Ich heiße Katja. Oder so ähnlich. Seit 2008 wohne ich in der norddeutschen Diaspora (Hamburg). Grund: Liebe. Bisher nicht bereut. Weder Liebe noch Hamburg. Ich blogge seit 2005, also schon ein paar Tage länger und unter verschiedenen Pseudonymen. Aktuell unter Katjalyse und auf dem Mitmachblog.

6 Gedanken zu „Wie man – auch in harten Zeiten – RICHTIG Geld verdienen kann (1)“

  1. hmm, das klingt nach ner genialen idee, vielleicht solltest du noch etwas zur verstärkten missionierung einbauen – vielleicht eine art schneeballmissionierung ala „von dir bekehrte werden nicht nur deine positive energie verstärken, selbst von ihnen bekehrte kommen deiner energie zugute“ 😉

  2. Noch ein Tip: Schau, dass du Kontakt zu einer/m Zeitungsredakteur(in) bekommst, der/die dein Angebot in einem Artikel (besser: einer Artikelserie) lobt, das spart zum einen Kosten für Anzeigen und wirkt zweitens seriöser und verspricht dadurch mehr Erfolg.

  3. @tobi: Gute Idee! Die Missionierung habe ich oben noch gar nicht richtig erwähnt. Dabei könnte man allein darüber ein eigenes Kapitel schreiben. 😀

    @cimddwc: Genau, das wäre großartiges Marketing! Und vielleicht klappt es sogar mit Schleichwerbung im Fernsehen, so wie mit der Misteltherapie gegen Krebs in irgendeiner Telenovela (Niggermeier schrieb da kürzlich im Fernsehblog darüber, wenn ich mich recht erinnere).

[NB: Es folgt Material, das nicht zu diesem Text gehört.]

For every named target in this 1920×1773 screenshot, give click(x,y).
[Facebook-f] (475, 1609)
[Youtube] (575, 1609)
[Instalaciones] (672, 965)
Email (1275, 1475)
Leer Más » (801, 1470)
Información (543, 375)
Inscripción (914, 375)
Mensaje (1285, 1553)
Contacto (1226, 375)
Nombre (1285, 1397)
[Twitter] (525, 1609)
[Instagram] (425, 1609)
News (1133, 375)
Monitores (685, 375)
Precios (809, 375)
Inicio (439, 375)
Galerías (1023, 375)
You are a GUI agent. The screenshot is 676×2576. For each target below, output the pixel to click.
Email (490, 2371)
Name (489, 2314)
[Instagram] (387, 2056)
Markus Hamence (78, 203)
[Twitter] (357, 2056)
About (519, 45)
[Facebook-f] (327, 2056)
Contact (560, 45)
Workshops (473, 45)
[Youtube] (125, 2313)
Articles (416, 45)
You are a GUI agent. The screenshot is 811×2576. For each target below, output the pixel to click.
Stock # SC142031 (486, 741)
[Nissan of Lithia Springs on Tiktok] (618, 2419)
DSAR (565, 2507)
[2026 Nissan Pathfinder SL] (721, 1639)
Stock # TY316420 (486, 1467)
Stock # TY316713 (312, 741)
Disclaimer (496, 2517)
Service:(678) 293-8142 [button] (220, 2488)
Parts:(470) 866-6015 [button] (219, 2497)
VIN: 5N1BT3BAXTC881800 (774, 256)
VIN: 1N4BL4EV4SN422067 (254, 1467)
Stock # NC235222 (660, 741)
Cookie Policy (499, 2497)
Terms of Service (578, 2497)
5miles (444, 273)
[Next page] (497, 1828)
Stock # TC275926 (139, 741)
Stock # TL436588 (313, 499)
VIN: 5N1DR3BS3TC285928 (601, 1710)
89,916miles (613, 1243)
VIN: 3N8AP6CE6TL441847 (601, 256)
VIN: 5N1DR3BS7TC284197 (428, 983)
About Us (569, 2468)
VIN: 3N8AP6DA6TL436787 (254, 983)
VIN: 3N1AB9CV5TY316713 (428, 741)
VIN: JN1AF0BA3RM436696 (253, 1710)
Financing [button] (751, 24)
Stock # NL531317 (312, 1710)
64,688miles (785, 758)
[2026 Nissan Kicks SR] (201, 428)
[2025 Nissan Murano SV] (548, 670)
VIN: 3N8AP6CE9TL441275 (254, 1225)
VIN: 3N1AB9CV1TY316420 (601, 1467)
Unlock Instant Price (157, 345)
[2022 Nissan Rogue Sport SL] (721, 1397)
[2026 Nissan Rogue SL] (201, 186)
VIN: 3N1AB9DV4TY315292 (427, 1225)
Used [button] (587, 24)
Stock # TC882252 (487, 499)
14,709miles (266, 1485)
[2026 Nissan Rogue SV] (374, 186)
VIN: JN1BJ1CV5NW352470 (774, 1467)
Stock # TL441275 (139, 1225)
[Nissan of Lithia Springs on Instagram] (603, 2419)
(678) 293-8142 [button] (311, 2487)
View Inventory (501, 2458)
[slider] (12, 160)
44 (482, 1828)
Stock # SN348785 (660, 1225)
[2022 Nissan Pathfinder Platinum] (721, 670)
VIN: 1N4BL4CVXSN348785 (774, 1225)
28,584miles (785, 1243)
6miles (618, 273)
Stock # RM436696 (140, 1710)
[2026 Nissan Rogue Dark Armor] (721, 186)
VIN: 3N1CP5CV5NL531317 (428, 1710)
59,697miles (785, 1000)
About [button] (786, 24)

    @leaclow: Vielen Dank, immer wieder gerne. 🙂

    @Rene: Hehe, und zusätzlich lasse ich mich mit mindestens 20% an den Einnahmen der neugegründeten Religionsgemeinschaften beteiligen. Das ist ein richtig guter Vorschlag, dazu müsste ich noch nicht einmal den Hauch von Arbeit leisten. 😉

  4. Wenn man damit richtig Geld verdienen will, dann braucht man dazu einen ordentlichen Guru. Jemanden der die Menschen begeistert. Der zieht die Massen und den Menschen das Geld aus der Tasche. Dann kann das Internetangebot ein Erfolg werden. Nicht umgedreht. Von Obama lernen heißt siegen lernen.